Rightfully so, future homeowners have lots of questions about how the new tax laws affect presumed advantages to owning a home. It’s true that some significant changes took effect January 1, 2018 such as the allowable interest deduction on mortgage loans and the deduction of state and local taxes which also includes the payment of property taxes.
When older homeowners are ready to sell a long-held family residence as part of a pro-active plan for the future or due to an unexpected life event, they often have to face capital gains taxes on a portion of their sale proceeds. While no changes were made to the tax laws regarding gains realized on the sale of a principal residence, there are limits that could impact these homeowners as they consider a fruitful financial strategy.
With home prices soaring in the Pacific Northwest, older adults considering a lifestyle change must contend with home values that have appreciated beyond limits excluded for capital gains taxes. These limits - $250,000 for a single person and $500,000 for a married couple - may be easily exceeded even for homes purchased just 10 years ago. It can be an alarming concern for those who bought residences 20 or 30+ years ago.

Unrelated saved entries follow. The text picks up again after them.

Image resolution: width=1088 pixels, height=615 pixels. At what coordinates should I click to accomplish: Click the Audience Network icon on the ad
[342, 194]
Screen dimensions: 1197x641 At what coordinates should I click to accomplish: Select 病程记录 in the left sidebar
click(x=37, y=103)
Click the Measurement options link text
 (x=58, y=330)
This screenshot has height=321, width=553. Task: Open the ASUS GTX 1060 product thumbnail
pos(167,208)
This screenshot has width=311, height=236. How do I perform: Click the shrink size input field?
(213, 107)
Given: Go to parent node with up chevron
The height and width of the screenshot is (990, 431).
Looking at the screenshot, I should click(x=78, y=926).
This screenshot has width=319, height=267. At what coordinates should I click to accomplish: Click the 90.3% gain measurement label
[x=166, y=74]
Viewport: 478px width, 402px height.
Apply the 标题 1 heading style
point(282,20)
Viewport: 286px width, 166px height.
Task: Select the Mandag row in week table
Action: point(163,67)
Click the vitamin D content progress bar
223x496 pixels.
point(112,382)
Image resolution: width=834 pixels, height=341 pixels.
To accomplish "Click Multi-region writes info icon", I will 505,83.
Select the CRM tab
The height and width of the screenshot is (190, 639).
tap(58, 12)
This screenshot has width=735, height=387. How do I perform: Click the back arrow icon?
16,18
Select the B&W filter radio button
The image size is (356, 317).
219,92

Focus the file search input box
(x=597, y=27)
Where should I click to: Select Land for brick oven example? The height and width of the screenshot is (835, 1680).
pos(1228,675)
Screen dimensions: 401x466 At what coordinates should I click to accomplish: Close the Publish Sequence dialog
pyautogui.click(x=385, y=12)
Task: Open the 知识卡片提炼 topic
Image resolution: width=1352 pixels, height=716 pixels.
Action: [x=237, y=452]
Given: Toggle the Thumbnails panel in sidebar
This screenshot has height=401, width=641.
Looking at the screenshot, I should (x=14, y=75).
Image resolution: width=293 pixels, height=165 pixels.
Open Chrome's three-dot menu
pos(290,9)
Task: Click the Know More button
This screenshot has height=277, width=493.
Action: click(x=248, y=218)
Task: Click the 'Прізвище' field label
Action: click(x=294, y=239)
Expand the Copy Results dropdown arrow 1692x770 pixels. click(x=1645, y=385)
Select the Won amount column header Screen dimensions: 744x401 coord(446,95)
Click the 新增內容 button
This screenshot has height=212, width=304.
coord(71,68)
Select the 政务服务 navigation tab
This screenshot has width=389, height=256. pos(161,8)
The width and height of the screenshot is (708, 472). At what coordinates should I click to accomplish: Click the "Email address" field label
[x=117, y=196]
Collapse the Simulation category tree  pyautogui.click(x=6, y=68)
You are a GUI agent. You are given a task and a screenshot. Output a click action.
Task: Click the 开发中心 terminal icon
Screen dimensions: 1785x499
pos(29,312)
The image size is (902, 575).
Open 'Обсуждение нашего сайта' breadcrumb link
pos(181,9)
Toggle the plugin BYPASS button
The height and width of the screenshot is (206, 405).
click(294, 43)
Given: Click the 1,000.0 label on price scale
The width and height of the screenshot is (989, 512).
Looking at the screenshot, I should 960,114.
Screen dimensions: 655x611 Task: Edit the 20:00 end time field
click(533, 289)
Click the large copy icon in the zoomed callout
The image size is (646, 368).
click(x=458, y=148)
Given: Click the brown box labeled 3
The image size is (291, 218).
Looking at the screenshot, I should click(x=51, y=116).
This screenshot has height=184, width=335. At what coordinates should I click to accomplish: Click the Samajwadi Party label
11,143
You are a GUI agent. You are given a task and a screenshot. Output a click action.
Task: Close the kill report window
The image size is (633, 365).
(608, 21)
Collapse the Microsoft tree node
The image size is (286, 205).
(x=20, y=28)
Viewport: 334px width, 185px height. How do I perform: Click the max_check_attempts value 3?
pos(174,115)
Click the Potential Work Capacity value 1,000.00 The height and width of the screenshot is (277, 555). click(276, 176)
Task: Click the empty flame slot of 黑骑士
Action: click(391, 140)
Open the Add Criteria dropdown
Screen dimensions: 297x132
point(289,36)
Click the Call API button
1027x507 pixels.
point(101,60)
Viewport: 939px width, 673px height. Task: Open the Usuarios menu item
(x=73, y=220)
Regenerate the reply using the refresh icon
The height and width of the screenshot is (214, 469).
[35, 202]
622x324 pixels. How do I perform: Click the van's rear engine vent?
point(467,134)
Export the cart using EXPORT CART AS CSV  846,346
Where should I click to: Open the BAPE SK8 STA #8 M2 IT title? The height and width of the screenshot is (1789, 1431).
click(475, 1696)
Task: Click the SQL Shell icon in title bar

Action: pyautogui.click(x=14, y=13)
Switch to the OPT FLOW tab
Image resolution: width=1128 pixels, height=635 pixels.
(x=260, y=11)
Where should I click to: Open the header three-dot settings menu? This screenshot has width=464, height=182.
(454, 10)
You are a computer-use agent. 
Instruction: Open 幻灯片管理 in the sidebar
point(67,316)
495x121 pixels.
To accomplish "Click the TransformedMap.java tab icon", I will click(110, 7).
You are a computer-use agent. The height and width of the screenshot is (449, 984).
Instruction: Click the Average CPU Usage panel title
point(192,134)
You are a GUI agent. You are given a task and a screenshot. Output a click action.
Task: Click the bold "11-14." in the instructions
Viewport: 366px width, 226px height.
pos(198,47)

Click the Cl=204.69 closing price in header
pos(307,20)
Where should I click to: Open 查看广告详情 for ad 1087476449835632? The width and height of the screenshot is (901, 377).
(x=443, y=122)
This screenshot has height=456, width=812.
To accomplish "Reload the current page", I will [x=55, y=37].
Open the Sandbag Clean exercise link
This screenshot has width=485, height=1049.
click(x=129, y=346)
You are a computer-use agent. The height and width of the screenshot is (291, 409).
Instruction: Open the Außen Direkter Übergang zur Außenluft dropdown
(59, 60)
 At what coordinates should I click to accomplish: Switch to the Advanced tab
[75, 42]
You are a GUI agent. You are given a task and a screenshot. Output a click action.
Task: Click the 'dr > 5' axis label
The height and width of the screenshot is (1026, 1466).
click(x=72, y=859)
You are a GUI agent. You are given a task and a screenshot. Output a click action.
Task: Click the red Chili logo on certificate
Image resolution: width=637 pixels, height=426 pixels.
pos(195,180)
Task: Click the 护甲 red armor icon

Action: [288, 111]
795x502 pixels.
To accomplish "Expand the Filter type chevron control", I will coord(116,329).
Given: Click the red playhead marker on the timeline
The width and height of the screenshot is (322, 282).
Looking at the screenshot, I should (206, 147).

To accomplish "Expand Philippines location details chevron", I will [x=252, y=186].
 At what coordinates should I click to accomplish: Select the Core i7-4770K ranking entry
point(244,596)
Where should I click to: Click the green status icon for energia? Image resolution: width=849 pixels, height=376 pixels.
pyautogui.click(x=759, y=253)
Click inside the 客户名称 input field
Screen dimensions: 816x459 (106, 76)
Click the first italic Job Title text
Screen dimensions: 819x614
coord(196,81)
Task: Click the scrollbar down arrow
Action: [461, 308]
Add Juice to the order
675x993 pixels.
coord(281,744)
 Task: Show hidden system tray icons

For example, if married homeowners paid $250,000 for a home in 1989 and its current market value exceeds $750,000, cap gains taxes could be owed on the amount received above $750,000 ($250,000 purchase price + $500,000 exclusion). For the same home held by a single taxpayer, gains taxes would be anticipated on the portion of the sales price above $500,000 ($250,000 purchase price + $250,000 exclusion). This creates a huge difference in proceeds expected from the sale of the same home. You must have lived in your home 2 of the last 5 years to use the exclusion, and, additionally, the overall impact of gains may include adjustments for closing costs and significant renovation expenses.
A dutiful real estate professional, especially one who holds a credential as a Seniors Real Estate Specialist®, should ask older clients if capital gains taxes on the sale of their home have been considered in future financial plans. Having a frank discussion about these unexpected expenses will go a long way in avoiding money surprises while also building a positive experience that could ultimately add to a better financial future for the client.
As always, real estate brokers should strongly suggest to anyone considering the purchase or sale of a home that they seek the advice of a tax professional to fully understand the financial impact of their decisions.